We zijn creatief en daardoor zullen we standhouden“, vervolgt Rik Ascrawat. “Zo werkt het college van Nieuwpoort samen met de Hotelschool Ter Duinen uit Koksijde. Leerlingen van de eerste graad volgen lessen aan het college, maar praktijk in de hotelschool. Zo trekken we ook leerlingen uit het binnenland aan. We denken er ook aan een nieuw internaat op te richten voor leerlingen uit het binnenland.”

Van 500 naar 270

“Toen ik hier in 1983 als onderwijzer startte, telden we 500 leerlingen”, vertelt directeur Jan Andries van Vrije Basisschool De Ark in Koksijde. “Vandaag hebben we er nog 250 tot 270. In mijn 20 jaar als directeur daalde het leerlingenaantal met zo’n 25%. De laatste jaren is het wel wat gestabiliseerd.
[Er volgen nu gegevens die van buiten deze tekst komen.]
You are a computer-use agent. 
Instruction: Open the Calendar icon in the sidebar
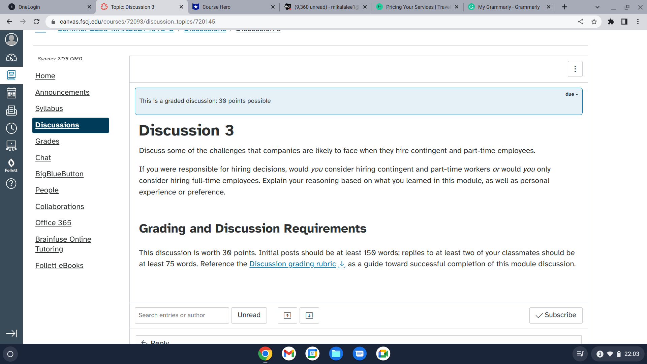click(x=11, y=93)
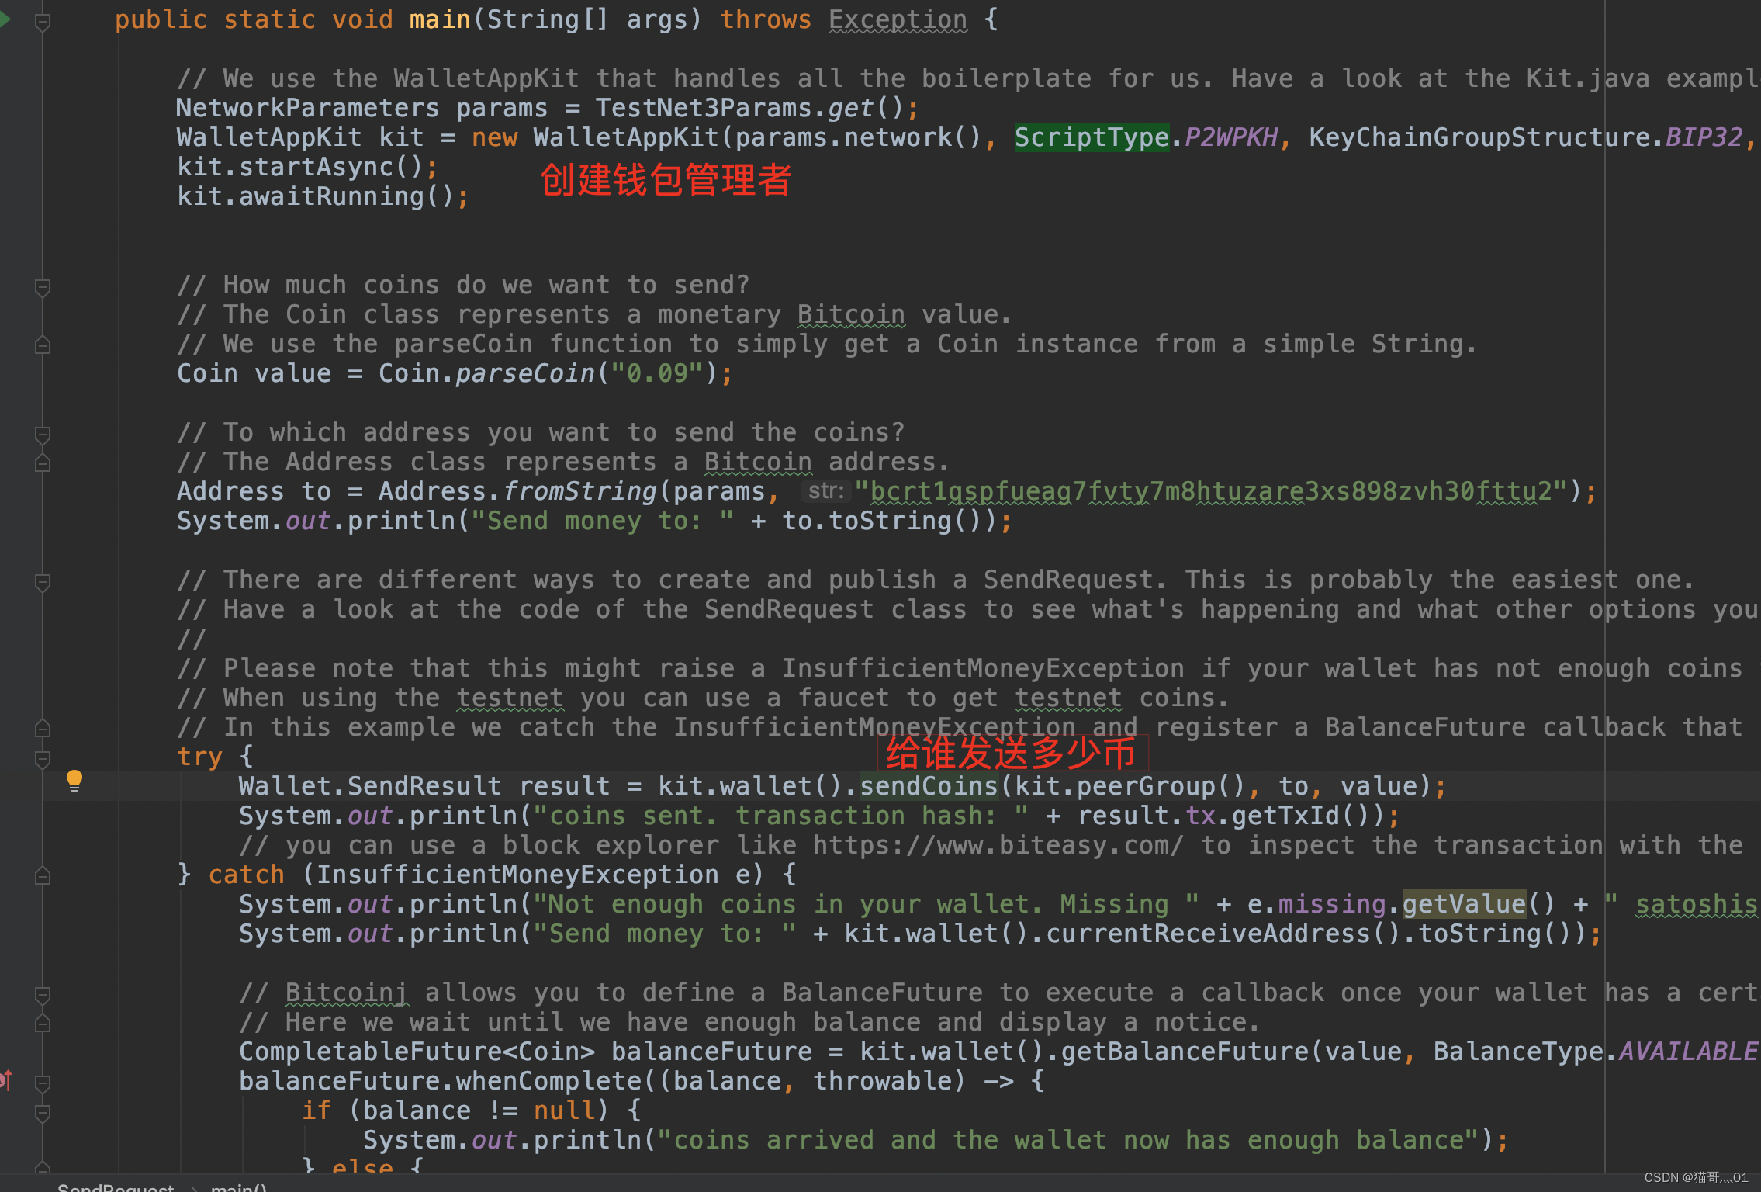Collapse the try block fold marker
This screenshot has height=1192, width=1761.
[43, 758]
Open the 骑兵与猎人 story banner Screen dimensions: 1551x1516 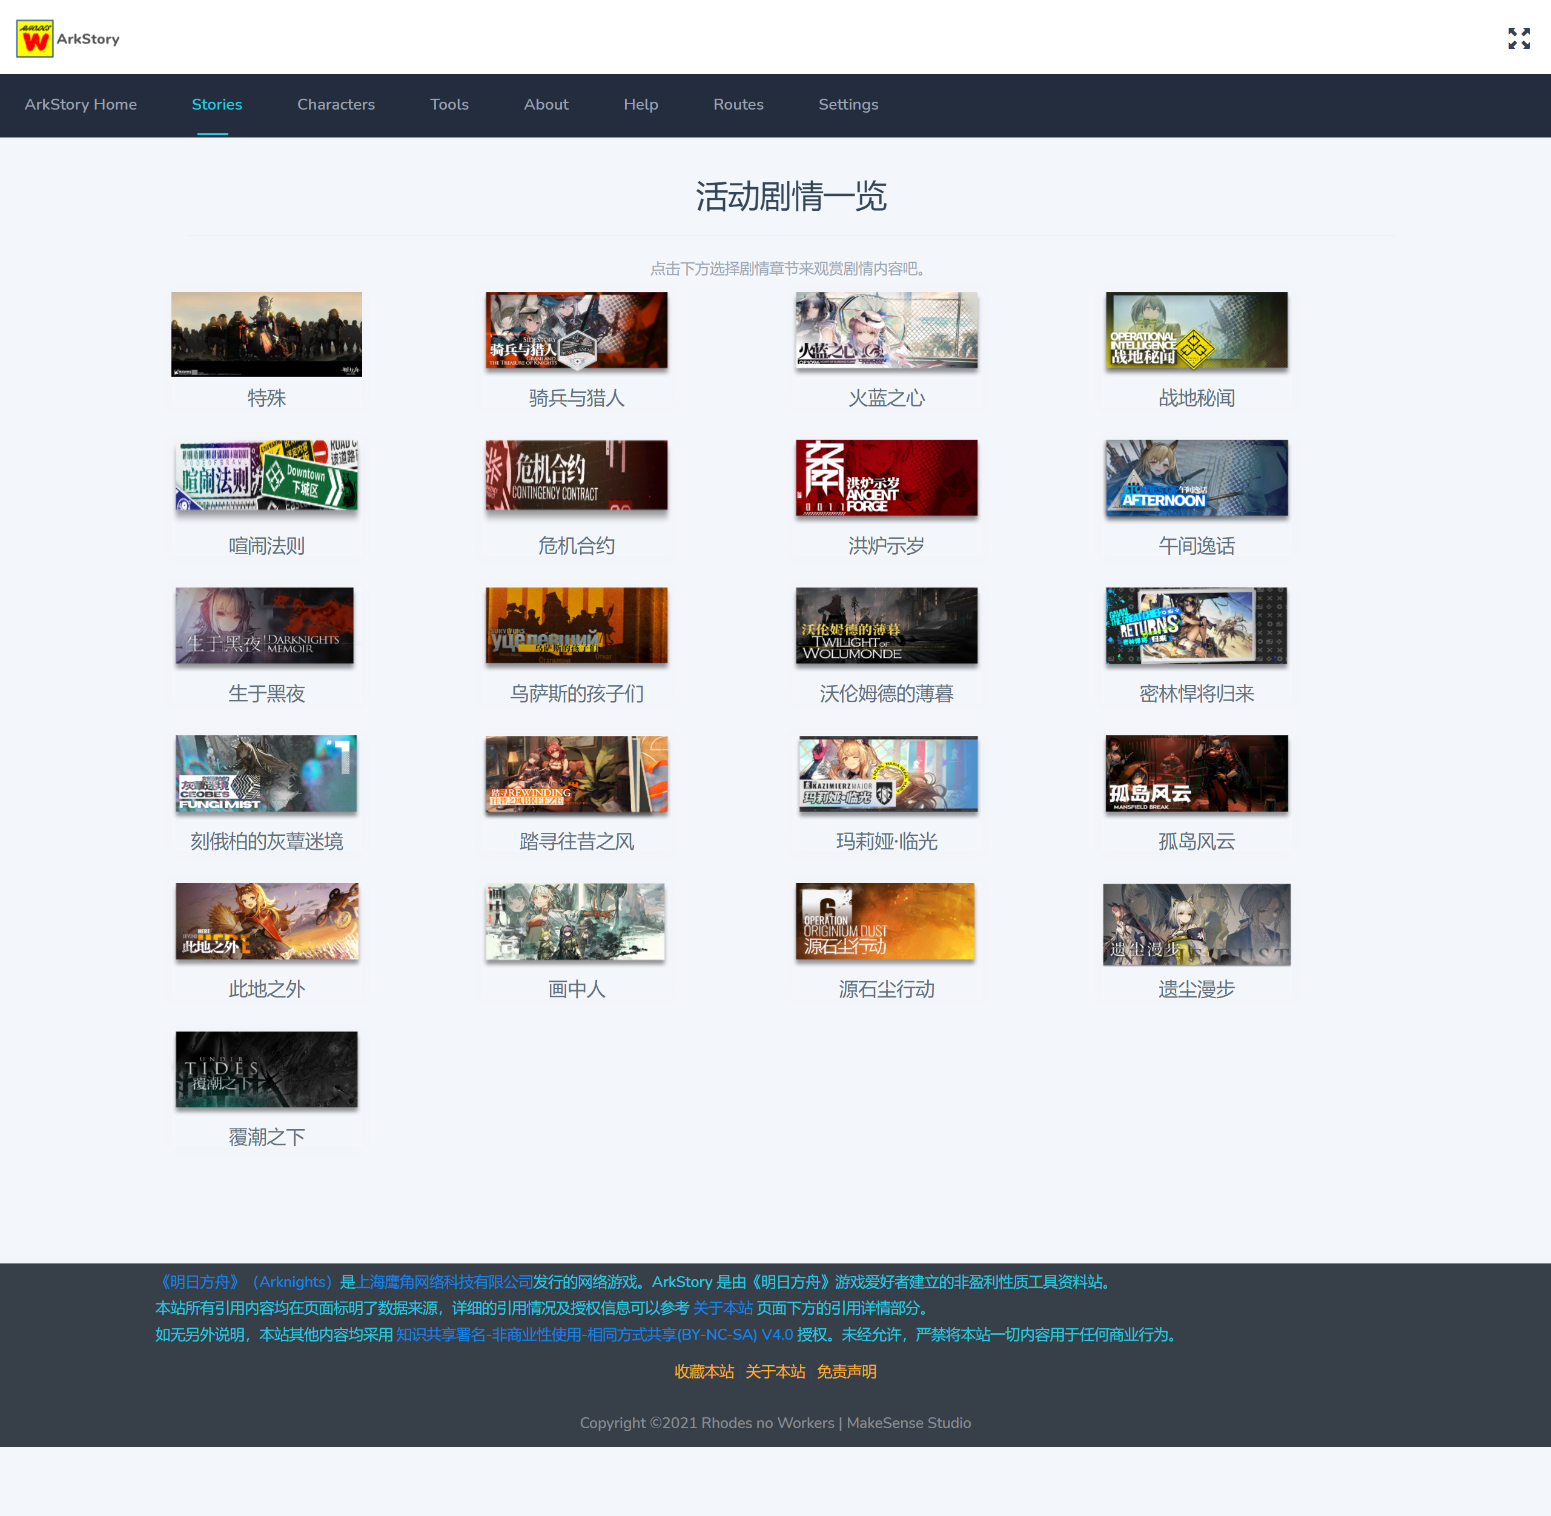(576, 330)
Maar de gemiddelde leeftijd in Koksijde is 57 jaar… en in de hele regio daalt het aantal geboortes en dus het aantal leerlingen. Onze afdeling in de Bliecklaan hebben we moeten afbouwen. Je kan er nog tot en met het tweede leerjaar terecht. In de hoofdschool splitsen we wel nog enkele klassen op. Ook in buurgemeenten zijn wijkafdelingen gevallen.”

Positief is de extra uren die we kregen voor de zorg. Daardoor zijn maar weinig leerkrachten moeten gaan. Als het toch niet anders kon, werden ze opgevangen in de scholengemeenschap, zij het wel ten koste van mensen die daar nog maar pas waren gestart. Gelukkig komen er veel kinderen uit het binnenland, van mensen die hier werken en zo. En ook heel wat Nederlandstalige leerlingen die in Frankrijk wonen. We hebben ook heel wat kinderen van Waalse ouders, die zich hier hebben gevestigd, en de vluchtelingenkinderen. Dat compenseert wel.”

Naar één net?

“We gebruiken al onze ruimte. Er staan geen klassen leeg”, aldus Jan Andries. “We hebben zelfs plaats tekort omdat er weer wat meer kleuters zijn. Een tiental jaar terug richtten we een deel van de school in als crèche, iets wat twee andere schoolnetten in Koksijde trouwens ook deden. Het leerlingenaantal zal in de toekomst nog wat zakken, maar de minister heeft ons wel meer omkadering beloofd. Zo hopen we onze leerkrachten te kunnen houden. Of de drie netten in Koksijde behouden moeten blijven? Voor mij mag het gerust één net worden, maar je botst op prioriteiten, benoemingen, anciënniteiten… die wegvallen voor een leerkracht die overstapt naar een ander net. Dat ligt erg gevoelig. Ook heeft elk onderwijsnet wel zijn eigen identiteit en dat zou behouden moeten blijven.”